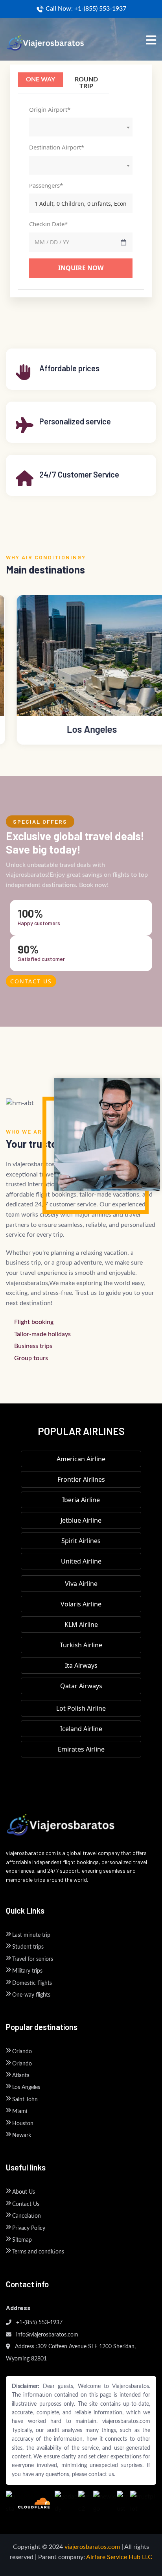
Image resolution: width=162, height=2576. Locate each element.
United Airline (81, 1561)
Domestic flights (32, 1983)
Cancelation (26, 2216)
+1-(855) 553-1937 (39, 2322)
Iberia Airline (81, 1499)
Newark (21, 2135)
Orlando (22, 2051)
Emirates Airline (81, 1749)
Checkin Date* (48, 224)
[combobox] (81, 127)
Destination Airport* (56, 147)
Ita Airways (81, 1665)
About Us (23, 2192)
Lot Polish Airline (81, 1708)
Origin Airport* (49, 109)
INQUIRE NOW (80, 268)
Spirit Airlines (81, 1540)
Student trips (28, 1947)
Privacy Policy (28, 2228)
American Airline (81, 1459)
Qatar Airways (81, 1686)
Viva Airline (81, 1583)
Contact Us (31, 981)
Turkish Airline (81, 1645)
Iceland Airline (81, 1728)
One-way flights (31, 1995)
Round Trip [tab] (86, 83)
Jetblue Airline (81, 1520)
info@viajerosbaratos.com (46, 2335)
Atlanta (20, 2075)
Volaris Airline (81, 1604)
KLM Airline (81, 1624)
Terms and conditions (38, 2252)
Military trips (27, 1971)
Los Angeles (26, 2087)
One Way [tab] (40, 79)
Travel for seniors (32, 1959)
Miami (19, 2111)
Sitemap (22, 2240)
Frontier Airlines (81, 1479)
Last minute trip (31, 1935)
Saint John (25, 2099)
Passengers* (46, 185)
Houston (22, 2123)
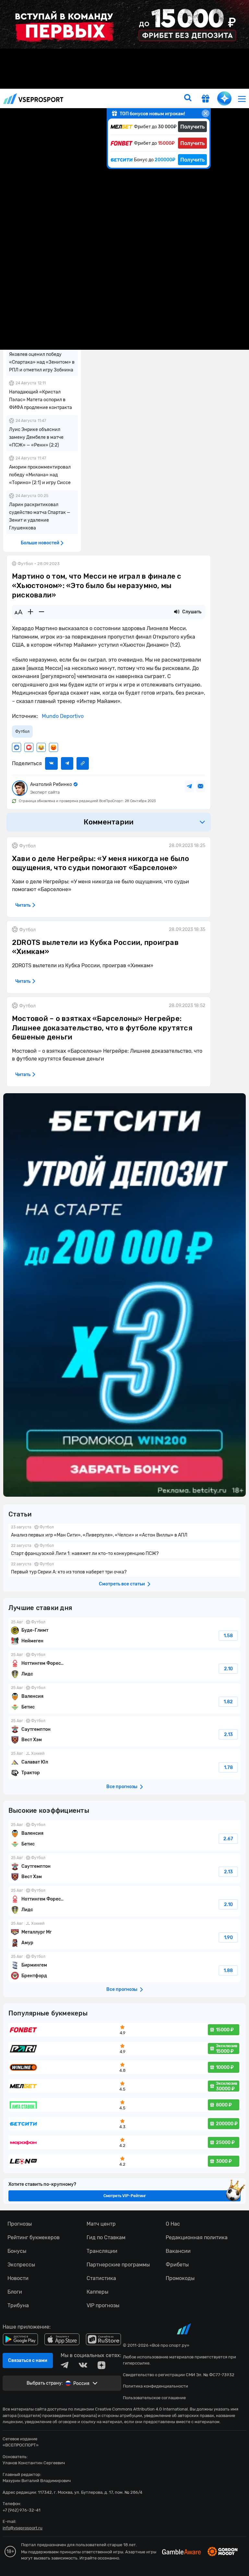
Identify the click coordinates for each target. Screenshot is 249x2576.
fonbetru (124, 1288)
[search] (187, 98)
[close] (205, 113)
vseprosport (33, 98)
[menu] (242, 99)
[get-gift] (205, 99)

▬▬▬

Task item: Where a picture appears, skip it; repeat everything else in the data exactly.

Task output:
Image resolution: width=162, height=2576. Locate each element.
United Airline (81, 1561)
Domestic flights (32, 1983)
Cancelation (26, 2216)
+1-(855) 553-1937 (39, 2322)
Iberia Airline (81, 1499)
Newark (21, 2135)
Orlando (22, 2051)
Emirates Airline (81, 1749)
Checkin Date* (48, 224)
[combobox] (81, 127)
Destination Airport* (56, 147)
Ita Airways (81, 1665)
About Us (23, 2192)
Lot Polish Airline (81, 1708)
Origin Airport* (49, 109)
INQUIRE NOW (80, 268)
Spirit Airlines (81, 1540)
Student trips (28, 1947)
Privacy Policy (28, 2228)
American Airline (81, 1459)
Qatar Airways (81, 1686)
Viva Airline (81, 1583)
Contact Us (31, 981)
Turkish Airline (81, 1645)
Iceland Airline (81, 1728)
One-way flights (31, 1995)
Round Trip [tab] (86, 83)
Jetblue Airline (81, 1520)
info@viajerosbaratos.com (46, 2335)
Atlanta (20, 2075)
Volaris Airline (81, 1604)
KLM Airline (81, 1624)
Terms and conditions (38, 2252)
Military trips (27, 1971)
Los Angeles (26, 2087)
One Way [tab] (40, 79)
Travel for seniors (32, 1959)
Miami (19, 2111)
Sitemap (22, 2240)
Frontier Airlines (81, 1479)
Last minute trip (31, 1935)
Saint John (25, 2099)
Passengers* (46, 185)
Houston (22, 2123)
Identify the click coordinates for each target. Screenshot is 249x2576.
fonbetru (124, 1288)
[search] (187, 98)
[close] (205, 113)
vseprosport (33, 98)
[menu] (242, 99)
[get-gift] (205, 99)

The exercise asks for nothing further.